[Your goal]
Reproduce each of the records below word for word, keeping every line as it stands.

[Material for the task]
▬▬▬▬▬▬

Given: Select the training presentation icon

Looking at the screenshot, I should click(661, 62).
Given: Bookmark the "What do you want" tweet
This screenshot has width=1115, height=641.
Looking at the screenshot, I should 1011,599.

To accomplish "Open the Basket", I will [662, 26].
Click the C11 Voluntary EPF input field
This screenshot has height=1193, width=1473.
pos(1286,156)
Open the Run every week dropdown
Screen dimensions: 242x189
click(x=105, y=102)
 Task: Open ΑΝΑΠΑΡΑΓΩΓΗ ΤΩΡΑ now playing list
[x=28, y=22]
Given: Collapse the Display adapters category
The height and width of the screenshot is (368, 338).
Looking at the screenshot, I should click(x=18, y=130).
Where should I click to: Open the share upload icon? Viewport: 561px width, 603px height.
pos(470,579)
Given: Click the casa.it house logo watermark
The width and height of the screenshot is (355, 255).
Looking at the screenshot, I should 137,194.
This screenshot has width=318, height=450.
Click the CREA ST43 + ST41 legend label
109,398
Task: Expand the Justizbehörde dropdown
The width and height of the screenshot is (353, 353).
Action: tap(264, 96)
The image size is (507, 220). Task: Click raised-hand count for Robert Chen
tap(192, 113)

▬▬▬▬▬▬

[Exercise result]
Given: Select the training presentation icon

Looking at the screenshot, I should click(661, 62).
Given: Bookmark the "What do you want" tweet
This screenshot has width=1115, height=641.
Looking at the screenshot, I should 1011,599.

To accomplish "Open the Basket", I will [662, 26].
Click the C11 Voluntary EPF input field
This screenshot has height=1193, width=1473.
pos(1286,156)
Open the Run every week dropdown
Screen dimensions: 242x189
click(x=105, y=102)
 Task: Open ΑΝΑΠΑΡΑΓΩΓΗ ΤΩΡΑ now playing list
[x=28, y=22]
Given: Collapse the Display adapters category
The height and width of the screenshot is (368, 338).
Looking at the screenshot, I should click(x=18, y=130).
Where should I click to: Open the share upload icon? Viewport: 561px width, 603px height.
pos(470,579)
Given: Click the casa.it house logo watermark
The width and height of the screenshot is (355, 255).
Looking at the screenshot, I should 137,194.
This screenshot has width=318, height=450.
Click the CREA ST43 + ST41 legend label
109,398
Task: Expand the Justizbehörde dropdown
The width and height of the screenshot is (353, 353).
Action: tap(264, 96)
The image size is (507, 220). Task: Click raised-hand count for Robert Chen
tap(192, 113)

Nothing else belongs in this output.